The Iraqi High Commission for Human Rights reported that 18 people were killed in the central Iraqi city, after security forces opened fire on protesters.
A video from Karbala, shared widely on social media, showed protesters fleeing as security forces opened fire on crowds with hundreds injured in attacks on demonstrations across the country.
The footage shows unarmed men lying on the ground with bullet wounds, with some Iraqi journalists reporting scores dead in the crackdown by militias.
Another video, also said to be from Karbala, showed masked men beating a protester.
Karbala is one Islam's holiest cities due to being the resting place of Hussein, one of the Prophet Muhammed's grandsons who is revered in particular by Shia Muslims.
The central Iraqi city is also known as a stronghold of Iran-linked militias, who have come to dominated the security forces in Iraq.
Weeks of anti-government protests have been mainly concentrated in Shia-majority areas, including the capital Baghdad, Basra and Karbala.
The protests have been largely spontaneous and led by young Iraqis angry at poor public services, government corruption, and unemployment in the oil-rich country.
Students at schools and universities across Iraq went on strike on Monday, with one woman killed after being reportedly hit in the head by a tear gas canister fired by security forces.
Two more Iraqi protesters were killed on Monday and more than 100 injured, as militias and security forces attempted to crush the anti-government demonstrations and acts of civil disobedience.
Iraqi authorities announced a nationwide curfew from midnight until 6am in a bid to quell the unrest until further notice.
Prime Minister Adel Abdel-Mahdi has promised a reforms but activists said the steps do not go far enough to tackle endemic corruption that plagues much of the country.
Among the reforms announced by parliament are the cancellation of financial bonuses for top officials, the dissolution of governorate councils pending elections, and the creation of a parliamentary committee to make amendments to the Iraqi constitution.

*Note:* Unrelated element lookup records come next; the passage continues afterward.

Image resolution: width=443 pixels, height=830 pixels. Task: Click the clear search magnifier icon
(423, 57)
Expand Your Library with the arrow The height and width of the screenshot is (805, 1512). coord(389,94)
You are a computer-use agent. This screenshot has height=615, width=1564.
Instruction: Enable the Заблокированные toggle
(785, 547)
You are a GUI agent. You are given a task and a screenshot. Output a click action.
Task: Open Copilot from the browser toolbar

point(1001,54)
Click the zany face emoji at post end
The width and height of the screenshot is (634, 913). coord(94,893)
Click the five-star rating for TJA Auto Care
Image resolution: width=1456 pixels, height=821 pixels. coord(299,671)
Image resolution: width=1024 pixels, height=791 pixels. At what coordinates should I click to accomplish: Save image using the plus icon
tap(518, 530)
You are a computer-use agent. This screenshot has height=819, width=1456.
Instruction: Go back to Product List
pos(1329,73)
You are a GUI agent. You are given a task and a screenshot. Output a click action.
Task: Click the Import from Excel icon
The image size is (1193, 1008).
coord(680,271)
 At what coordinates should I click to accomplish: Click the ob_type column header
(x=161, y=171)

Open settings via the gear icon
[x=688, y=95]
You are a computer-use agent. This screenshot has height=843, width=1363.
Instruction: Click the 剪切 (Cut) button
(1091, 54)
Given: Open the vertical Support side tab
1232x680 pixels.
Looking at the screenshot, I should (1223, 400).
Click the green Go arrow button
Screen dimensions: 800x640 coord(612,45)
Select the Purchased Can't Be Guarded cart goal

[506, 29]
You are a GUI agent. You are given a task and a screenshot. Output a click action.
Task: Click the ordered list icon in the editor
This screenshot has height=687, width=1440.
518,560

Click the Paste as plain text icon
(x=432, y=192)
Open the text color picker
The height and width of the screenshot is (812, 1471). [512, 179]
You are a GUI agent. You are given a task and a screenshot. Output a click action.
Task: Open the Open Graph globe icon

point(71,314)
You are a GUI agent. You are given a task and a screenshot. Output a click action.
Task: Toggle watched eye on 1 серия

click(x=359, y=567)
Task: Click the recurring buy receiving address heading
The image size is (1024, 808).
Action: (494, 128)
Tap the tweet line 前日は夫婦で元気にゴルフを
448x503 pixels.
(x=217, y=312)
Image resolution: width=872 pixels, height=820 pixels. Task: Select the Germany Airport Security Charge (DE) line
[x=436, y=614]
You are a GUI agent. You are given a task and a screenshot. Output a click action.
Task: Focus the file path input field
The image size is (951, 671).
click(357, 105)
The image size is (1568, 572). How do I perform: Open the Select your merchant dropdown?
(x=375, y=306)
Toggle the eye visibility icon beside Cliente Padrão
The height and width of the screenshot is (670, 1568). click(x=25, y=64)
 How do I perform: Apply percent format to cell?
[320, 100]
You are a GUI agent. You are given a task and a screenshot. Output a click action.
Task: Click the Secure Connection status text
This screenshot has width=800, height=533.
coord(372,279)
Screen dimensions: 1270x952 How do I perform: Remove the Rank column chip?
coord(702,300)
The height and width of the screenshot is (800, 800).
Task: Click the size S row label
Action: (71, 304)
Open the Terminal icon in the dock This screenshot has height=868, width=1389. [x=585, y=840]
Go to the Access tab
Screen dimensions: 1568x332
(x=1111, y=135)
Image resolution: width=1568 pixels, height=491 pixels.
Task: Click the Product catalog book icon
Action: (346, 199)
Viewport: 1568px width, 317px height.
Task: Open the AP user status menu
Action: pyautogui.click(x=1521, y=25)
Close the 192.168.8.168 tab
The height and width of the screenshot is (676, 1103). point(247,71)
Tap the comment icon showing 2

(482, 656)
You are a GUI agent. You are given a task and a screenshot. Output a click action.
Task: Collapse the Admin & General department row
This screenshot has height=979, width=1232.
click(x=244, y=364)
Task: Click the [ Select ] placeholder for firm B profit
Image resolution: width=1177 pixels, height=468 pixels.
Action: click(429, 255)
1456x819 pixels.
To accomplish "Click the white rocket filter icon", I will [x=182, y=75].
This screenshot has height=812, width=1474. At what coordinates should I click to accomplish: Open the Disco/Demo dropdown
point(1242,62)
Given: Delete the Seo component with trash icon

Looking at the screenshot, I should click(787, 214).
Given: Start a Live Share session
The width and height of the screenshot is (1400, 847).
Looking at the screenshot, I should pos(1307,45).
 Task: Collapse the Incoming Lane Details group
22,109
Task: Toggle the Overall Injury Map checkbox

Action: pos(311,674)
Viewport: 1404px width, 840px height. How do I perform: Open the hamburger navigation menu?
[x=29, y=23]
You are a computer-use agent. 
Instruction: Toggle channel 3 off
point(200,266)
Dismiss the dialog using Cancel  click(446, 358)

On Monday, Iraq's parliament speaker Salim Jabouri called on security forces to "protect the lives of protesters and public and private property".
The death toll for the protesters has now passed 100 following weeks of protests, this appeal appears to have gone unheeded.
Populist cleric Muqtada Al-Sadr, who leads the Al-Sairoon political bloc, called for early elections on Monday which he wants overseen by the UN.
At least 75 people have been killed - not including the death toll from Monday night's protests - since demonstrations erupted on 1 October.